In support of some of my research projects, I created a simple R package to access the Internet Archive’s API. The package is intended to search for items, to retrieve their metadata in a usable form, and to download the files associated with the items. The package, called internetarchive
, is available on GitHub. The README and the vignette have a full explanation, but here is a brief overview.

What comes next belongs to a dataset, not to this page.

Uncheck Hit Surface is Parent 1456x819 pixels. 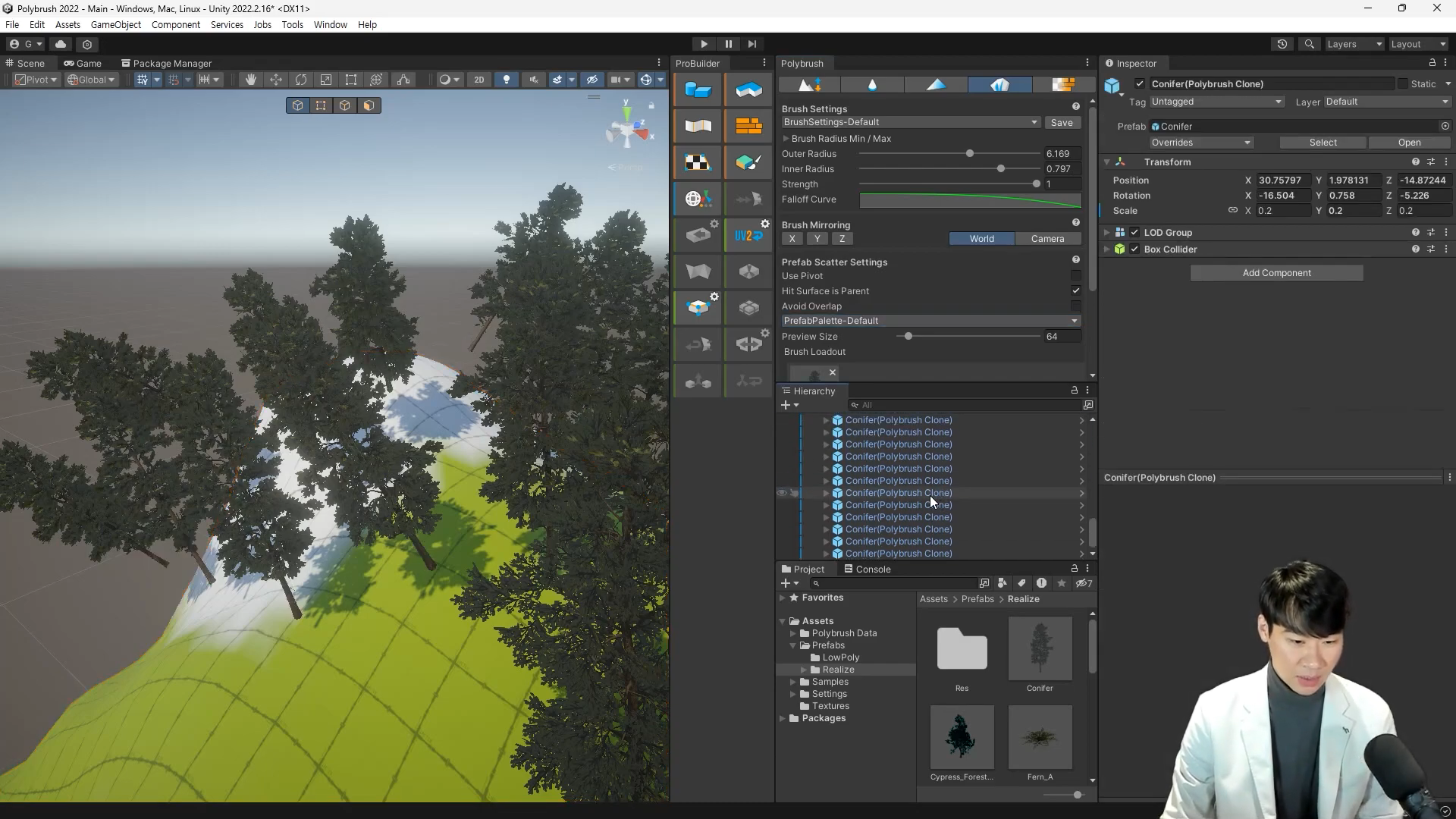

First, you can do keyword searches:
library("internetarchive")
ia_keyword_search("isaac hecker")
Next, you can do advanced searches, specifying which fields you want to search:
ia_search(c("publisher" = "american tract society",
date = "1840 TO 1850"))
Having retrieve a list of items using either of those search functions, you can get get the items and their associated metadata in a data frame. Here we use magrittr’s pipe operator (%>%
) to create a pipeline:
ia_keyword_search("isaac hecker") %>%
ia_get_items() %>%
ia_metadata()
My intended use is for downloading the files associated with items to create a corpus of texts. In this example, we search for items and download only the plain text files. The filtering is provided by dplyr.
library("dplyr")
ia_keyword_search("isaac hecker") %>%
ia_get_items() %>%
ia_files() %>%
filter(type == "txt") %>%
ia_download(dir = "texts")
The functions ia_metadata()
, ia_files()
, and ia_download()
all return data frames, which should be easily filtered, reshaped, and joined as necessary. I hope the package is useful for creating corpora for text mining as well as for downloading sources to read in batches.
Doubtless there are parts of the Internet Archive API, especially in the advanced search and file types, that I haven’t adequately explored. I’ll be glad for bug reports.